The casting complicates our response to the story because the screenplay by Steven Levenson, who also wrote the original book of the stage production, doesn’t necessarily make Evan likeable. We feel sympathy or pity for his emotional plight involving anxiety, but once he starts misleading the Murphys with well-crafted lies about knowing Connor, the material becomes challenging. Evan is tired of having no family other than his overworked mother, yet that doesn’t necessarily justify his appalling actions. He goes so far as to scheme with friend Jared (Nik Dodani) to craft fake emails between himself and Connor. More impactful is Alana (Amandla Stenberg of “The Hate U Give”), a straight-A, active student who decides to organize a fund to save Connor’s favorite orchard in his memory. She reveals to Evan that despite her poised outside appearance, she too struggles with mental health. She can even guess what medication Evan is on, which dramatically is an effective commentary on a generation where nearly everyone is on something to get by in a rapid, social media-obsessed world. We also feel for Amy Adams as Cynthia, who plays the upper class mother who is so kind but too willing to lie to herself, about Connor and Evan’s supposed friendship with him. 

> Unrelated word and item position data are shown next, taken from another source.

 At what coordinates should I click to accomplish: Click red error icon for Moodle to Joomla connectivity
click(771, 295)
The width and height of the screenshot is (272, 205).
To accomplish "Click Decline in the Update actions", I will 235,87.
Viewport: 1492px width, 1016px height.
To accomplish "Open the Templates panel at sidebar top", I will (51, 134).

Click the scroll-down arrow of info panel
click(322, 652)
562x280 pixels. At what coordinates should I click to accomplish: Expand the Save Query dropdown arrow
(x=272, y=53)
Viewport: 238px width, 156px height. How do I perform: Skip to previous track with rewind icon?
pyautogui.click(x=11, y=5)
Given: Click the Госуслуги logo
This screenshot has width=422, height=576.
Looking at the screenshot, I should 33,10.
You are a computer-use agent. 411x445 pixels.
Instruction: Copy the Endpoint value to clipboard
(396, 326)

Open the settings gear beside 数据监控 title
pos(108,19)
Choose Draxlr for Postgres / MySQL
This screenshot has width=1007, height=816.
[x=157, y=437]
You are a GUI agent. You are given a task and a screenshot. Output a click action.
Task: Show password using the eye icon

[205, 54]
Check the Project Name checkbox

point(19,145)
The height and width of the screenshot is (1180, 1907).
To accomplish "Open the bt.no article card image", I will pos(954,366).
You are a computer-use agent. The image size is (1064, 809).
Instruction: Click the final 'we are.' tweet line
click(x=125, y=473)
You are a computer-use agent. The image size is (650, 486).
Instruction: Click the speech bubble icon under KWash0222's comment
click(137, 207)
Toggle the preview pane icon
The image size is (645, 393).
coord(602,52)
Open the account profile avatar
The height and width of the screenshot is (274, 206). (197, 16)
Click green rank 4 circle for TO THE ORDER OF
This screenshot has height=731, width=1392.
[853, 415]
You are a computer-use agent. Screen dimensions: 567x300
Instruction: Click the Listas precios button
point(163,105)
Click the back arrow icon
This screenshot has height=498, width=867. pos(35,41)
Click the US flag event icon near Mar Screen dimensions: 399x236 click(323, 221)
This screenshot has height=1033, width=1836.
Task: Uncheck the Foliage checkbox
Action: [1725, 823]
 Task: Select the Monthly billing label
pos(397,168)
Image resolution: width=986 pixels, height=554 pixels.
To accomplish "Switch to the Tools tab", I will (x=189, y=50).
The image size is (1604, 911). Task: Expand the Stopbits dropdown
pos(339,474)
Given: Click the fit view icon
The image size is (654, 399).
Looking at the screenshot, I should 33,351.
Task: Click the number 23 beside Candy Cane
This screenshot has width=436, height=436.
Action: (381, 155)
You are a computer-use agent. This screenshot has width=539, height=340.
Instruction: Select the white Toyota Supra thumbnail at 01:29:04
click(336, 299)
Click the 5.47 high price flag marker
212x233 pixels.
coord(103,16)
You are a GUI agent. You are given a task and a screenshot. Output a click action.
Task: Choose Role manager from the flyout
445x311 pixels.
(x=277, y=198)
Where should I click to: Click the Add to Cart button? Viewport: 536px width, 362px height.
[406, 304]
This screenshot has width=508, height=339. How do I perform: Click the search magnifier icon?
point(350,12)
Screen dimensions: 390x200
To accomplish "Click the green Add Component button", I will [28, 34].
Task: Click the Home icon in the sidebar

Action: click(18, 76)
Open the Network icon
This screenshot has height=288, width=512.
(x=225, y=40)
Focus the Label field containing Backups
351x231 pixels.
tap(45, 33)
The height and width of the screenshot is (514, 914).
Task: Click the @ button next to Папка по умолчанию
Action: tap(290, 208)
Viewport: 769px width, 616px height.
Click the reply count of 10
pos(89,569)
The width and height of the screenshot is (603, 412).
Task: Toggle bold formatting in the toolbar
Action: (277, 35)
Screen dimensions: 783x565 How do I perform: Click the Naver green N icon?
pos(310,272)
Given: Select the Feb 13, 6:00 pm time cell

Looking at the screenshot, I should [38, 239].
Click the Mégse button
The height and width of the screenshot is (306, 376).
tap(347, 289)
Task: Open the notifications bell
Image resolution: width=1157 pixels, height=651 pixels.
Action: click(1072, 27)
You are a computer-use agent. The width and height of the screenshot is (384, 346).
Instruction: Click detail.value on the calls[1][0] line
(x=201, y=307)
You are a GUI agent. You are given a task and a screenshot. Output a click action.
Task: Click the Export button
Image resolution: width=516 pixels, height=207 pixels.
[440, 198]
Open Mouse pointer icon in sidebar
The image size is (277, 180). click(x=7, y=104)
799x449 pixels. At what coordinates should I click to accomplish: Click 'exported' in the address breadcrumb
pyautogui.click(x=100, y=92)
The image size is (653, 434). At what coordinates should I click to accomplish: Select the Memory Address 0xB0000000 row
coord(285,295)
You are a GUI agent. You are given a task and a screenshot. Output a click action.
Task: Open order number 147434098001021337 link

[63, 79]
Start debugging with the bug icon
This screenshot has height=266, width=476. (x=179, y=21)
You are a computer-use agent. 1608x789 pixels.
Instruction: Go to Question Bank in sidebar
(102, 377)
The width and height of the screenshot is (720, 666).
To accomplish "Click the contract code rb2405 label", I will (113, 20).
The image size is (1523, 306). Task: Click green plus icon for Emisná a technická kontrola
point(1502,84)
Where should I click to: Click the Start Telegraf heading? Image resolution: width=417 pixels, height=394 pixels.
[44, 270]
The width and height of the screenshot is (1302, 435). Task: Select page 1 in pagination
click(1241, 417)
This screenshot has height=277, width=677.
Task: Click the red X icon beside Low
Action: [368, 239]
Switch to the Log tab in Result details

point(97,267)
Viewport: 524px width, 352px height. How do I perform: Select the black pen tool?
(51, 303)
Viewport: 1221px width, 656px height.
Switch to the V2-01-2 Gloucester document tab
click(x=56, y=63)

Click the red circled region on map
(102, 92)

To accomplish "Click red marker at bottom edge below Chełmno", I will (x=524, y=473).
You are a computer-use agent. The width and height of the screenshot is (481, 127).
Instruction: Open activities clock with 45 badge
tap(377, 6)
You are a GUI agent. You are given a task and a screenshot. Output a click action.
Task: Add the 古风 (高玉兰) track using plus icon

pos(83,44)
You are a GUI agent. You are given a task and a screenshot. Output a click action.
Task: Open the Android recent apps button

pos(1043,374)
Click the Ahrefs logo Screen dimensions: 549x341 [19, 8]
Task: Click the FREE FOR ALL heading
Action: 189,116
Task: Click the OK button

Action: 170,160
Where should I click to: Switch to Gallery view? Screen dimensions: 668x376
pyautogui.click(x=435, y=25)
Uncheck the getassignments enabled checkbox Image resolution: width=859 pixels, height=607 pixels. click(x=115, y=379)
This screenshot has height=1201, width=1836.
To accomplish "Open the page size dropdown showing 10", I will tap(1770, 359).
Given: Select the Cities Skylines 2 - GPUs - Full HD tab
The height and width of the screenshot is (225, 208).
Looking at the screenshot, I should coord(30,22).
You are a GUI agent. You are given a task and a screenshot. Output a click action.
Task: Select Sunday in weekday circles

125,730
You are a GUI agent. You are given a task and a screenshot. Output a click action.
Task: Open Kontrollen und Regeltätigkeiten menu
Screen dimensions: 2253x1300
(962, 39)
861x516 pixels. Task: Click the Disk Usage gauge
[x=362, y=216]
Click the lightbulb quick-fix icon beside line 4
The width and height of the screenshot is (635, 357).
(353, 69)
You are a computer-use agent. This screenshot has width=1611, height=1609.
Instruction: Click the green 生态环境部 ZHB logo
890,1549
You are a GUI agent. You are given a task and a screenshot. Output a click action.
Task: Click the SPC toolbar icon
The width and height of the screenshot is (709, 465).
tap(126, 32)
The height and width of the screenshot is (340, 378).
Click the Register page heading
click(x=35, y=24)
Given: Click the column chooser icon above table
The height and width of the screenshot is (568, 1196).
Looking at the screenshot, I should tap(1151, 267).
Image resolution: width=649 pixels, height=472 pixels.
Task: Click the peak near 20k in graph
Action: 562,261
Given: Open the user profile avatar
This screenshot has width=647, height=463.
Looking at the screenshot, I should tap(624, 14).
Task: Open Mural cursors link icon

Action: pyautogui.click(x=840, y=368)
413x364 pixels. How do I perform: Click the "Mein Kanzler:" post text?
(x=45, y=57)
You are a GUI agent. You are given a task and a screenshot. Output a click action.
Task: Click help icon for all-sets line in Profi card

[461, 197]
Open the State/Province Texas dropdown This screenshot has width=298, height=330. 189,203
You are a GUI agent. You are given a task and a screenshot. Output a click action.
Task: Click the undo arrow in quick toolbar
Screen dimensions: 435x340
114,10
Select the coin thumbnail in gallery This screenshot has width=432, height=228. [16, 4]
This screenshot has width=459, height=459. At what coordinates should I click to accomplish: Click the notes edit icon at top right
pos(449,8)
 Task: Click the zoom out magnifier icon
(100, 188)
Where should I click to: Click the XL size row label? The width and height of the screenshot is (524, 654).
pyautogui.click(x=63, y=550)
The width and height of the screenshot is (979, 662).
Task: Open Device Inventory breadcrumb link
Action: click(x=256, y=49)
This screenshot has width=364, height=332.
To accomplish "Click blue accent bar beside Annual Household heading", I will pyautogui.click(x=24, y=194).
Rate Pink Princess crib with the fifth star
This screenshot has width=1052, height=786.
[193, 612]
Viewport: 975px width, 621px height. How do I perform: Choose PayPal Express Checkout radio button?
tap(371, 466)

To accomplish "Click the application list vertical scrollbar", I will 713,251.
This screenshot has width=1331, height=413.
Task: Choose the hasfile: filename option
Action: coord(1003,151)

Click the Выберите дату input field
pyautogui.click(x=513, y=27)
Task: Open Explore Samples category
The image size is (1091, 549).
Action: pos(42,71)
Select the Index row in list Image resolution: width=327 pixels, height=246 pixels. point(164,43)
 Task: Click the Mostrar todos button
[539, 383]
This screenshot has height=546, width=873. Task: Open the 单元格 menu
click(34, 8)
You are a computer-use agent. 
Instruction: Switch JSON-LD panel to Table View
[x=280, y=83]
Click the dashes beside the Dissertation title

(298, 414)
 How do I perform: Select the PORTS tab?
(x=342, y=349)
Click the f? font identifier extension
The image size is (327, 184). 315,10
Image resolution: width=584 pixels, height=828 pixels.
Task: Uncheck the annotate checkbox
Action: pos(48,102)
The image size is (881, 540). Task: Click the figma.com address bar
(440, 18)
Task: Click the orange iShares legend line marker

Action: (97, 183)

This intricate emotional maze is then expressed in a music score that on stage might be engaging, but on film can turn into a repetitive dirge without the right visual approach. Songwriters Benj Pasek and Justin Paul, who also wrote the tunes in “The Greatest Showman,” aren’t after songs you can hum along to or at times even distinguish from each other. A few have energy, like “Anybody Have a Map?” Others have an enticing melody but rather overcooked lyrics like “Requiem.” Chbosky also makes most of the numbers stale with cinematography lacking elegance. The direction tends to have the actors croon their numbers just sitting or standing in the same place, with a few exceptions. You sense this material should be even darker than how it’s presented. Evan Hansen is an emotional time bomb misleading an entire family, including his dream girl, while selfishly chastising a working class mom for working. That a teen musical touches on such subjects is commendable. The approach is what is lacking. In “The Perks of Being a Wallflower,” Chbosky told a story of melancholy and youth with an evocative palette full of grainy suburban streets and dreamy light. A story about deception and heartbreak deserved no less.

A question that will long divide opinions and hover over “Dear Evan Hansen” is if it might have worked better with balanced casting. Put aside the songs and Chbosky’s visual approach, and reimagine the material being expressed by a fresh face you could see dating Zoe, talking baseball with Larry and goofing off with Jared. Then it might come close to convincing drama. With Platt the entire undertaking feels more like a needless experiment. Julianne Moore is excellent in her role, bringing out the wounded feelings of a proud mother who wishes she could do more. But next to Platt it’s as odd a pairing as when Angelina Jolie played Colin Farrell’s mother in “Alexander.”  Diehard fans of the musical may just forgive these details and bask in watching it brought to a big screen. For everyone else, it’s a lesson that with certain material, age is not just a number.

Dear Evan Hansen” releases Sept. 24 in theaters nationwide.